Creating value through responsible investment: Are the hard and lean going soft?

Authors: Shami Nissan and Malcolm Preston

It is generally perceived that the private equity (PE) industry has lagged behind public companies in recognising the importance of effectively managing environmental, social, and governance (ESG) issues creating value for its shareholders. However, the ESG focus is increasing as the basic business model of the PE industry becomes more long-term, with more than 90% of the respondents in a recent survey of the PE industry believing that ESG activities can create value.

“We avoided 300 million litres of water use.”

Perhaps not something you’d expect to come from the report of a large private equity house. But it did – from the 2011 cumulative results of KKR’s Green Port- folio Program (GPP), which it launched in partnership with the Environmental Defense Fund (EDF) in 2008.

In the same year, Carlyle stated in their 2011 Corporate Citizenship report that the company expected to reduce costs by approximately $1.8 million per year, and eliminate about 5,000 metric tonnes of greenhouse gas emissions and 440,000 pounds of waste annually.

What’s going on in the corridors of private equity (PE) houses? When it comes to environmental, social and governance (ESG) issues, it wasn’t so long ago that the PE industry was viewed as somewhat ‘behind the curve’ compared to the corporate sector. Are the notoriously ‘hard and lean’ softening in their attitudes towards ESG matters?

Cautiously optimistic, PwC spoke to the leaders of some of the largest PE houses in Europe and the US to find out more. Ninety-four percent of them said that their attention to ESG issues will rise over the next five years. It’s clear that things are changing, but it is still early days.

Is it possible though, that the industry could accelerate its responsible investment (RI) journey?

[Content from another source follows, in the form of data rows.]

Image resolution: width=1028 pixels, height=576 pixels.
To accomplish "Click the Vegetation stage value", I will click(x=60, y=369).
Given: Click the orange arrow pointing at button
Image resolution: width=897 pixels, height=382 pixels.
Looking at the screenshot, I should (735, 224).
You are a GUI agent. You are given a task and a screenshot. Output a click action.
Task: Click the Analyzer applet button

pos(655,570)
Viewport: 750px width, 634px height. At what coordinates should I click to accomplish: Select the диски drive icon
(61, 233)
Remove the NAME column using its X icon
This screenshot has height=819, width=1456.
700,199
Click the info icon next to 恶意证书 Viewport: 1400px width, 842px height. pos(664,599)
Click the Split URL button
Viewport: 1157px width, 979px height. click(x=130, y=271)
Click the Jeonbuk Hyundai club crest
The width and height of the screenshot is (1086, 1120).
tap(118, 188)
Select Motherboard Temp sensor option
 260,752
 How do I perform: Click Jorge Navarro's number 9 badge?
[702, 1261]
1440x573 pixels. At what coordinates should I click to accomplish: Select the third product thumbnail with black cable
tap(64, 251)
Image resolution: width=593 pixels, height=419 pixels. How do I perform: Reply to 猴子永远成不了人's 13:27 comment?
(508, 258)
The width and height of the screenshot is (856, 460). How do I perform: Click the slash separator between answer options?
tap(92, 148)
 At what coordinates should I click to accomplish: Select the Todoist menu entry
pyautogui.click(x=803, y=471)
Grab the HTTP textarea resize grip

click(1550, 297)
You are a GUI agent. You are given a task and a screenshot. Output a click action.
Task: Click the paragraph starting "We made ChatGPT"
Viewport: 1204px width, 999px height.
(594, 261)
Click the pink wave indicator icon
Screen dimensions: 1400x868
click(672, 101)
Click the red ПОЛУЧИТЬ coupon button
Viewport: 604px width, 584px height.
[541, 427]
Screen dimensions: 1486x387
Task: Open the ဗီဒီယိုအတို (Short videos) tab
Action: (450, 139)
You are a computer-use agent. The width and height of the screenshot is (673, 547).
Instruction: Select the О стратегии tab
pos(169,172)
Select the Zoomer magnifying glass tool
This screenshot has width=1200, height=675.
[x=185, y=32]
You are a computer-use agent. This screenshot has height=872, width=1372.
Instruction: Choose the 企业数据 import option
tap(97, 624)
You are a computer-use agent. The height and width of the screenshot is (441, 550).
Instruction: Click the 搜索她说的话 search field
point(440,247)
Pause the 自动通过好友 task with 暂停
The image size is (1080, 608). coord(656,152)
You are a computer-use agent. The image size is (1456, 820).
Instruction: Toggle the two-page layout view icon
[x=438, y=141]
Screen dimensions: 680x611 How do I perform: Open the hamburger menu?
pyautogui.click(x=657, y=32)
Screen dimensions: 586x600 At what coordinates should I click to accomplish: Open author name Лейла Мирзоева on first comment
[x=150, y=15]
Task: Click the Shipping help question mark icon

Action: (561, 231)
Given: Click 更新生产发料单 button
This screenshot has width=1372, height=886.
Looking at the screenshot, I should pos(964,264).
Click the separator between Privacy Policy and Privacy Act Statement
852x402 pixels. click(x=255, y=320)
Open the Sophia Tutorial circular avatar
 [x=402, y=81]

And if so, as the PE industry starts to identify value, and measure and report on its ESG efforts, could there be some shared learning for all.

So why this PE interest in responsible investment?

It’s the story of the stick and the carrot.

Investor pressure was the main catalyst cited by some PE houses we spoke to. Indeed, 88% said they believe that investor attention to ESG issues will rise over the next five years. So the pressure is real and it’s not going away. Increasingly, in a competitive fundraising environment, a robust RI strategy may be a source of competitive advantage, helping PE houses to secure access to capital. Survey respondents also said that risk management, cost savings, ‘tone from the top’ and regulatory pressure were important drivers.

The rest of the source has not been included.